Agora, Garzón precisará se explicar por sua tentativa de abrir, em 2008, o primeiro grande processo na Espanha sobre  o desaparecimento de dezenas de milhares de pessoas durante a Guerra Civil Espanhola ( 1936-1939) e a ditadura do general Francisco Franco.

Sindicato pede 20 anos de afastamento das funções

 Inicialmente, Garzón considerou serem crimes contra a Humanidade os desaparecimentos e as detenções sistemáticas de opositores do regime, mandando abrir cerca de 20 fossas comuns onde estão enterradas vítimas da ditadura. A Procuradoria Geral do país rebateu os argumentos e disse que os crimes prescreveram em 1977 com a Lei de Anistia. O juiz interrompeu a investigação.
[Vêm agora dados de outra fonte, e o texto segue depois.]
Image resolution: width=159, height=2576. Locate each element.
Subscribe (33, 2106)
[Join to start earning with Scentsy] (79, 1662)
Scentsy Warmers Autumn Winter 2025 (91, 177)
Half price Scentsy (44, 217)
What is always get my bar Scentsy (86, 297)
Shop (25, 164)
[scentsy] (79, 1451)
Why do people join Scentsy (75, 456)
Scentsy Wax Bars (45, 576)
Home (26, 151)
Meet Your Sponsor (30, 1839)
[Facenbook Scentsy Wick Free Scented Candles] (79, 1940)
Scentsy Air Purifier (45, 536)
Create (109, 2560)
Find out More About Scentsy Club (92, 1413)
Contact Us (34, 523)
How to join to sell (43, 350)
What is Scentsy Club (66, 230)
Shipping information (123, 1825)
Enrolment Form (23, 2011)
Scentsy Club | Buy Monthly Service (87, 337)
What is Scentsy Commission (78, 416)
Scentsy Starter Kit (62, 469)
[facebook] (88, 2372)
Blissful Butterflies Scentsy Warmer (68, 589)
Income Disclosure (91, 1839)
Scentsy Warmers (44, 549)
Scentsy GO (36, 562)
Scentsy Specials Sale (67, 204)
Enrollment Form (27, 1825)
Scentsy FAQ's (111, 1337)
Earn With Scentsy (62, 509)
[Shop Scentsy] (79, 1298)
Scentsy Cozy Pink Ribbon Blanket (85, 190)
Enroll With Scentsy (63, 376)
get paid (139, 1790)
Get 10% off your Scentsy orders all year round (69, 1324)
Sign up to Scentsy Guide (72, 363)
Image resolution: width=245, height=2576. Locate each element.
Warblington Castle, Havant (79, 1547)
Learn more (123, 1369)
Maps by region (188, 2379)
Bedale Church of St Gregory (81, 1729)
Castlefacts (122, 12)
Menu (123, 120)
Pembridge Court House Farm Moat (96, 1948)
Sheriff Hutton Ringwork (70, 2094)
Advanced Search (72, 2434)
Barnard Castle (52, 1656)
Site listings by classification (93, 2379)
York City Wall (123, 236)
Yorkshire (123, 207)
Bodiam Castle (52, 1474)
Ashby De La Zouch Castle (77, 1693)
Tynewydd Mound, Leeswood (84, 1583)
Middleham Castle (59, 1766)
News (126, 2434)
Ele é acusado de prevaricação por ter pedido a agências do governo informações sobre desaparecidos, mesmo que investigações sobre os sumiços estejam fora da jurisdição de sua corte. O sindicato alega que Garzón sabia que não tinha competência para julgar o caso e pede 20 anos de afastamento.

 

Observação do site www.averdadesufocada.com :

O juiz Baltasar Garzón sempre  tentou  manter em foco os crimes cometidos nas ditaduras militares na América Latina - boa parte das vezes por  desaparecimento ou morte de europeus.  Ele  chegou a expedir mandados de prisão contra autoridades e militares brasileiros que atuaram na repressão a grupos de esquerda. Quatro  dos citados no mandado de prisão  já  haviam morrido.

 Garzón na tentativa de levar adiante  seus propósitos de se imiscuir nas leis do Brasil, esteve no país a convite do ministro Paulo Vanucchi para  tentar intervir em nossas leis querendo levar casos semelhantes no Brasil para o Tribunal Penal Internacional.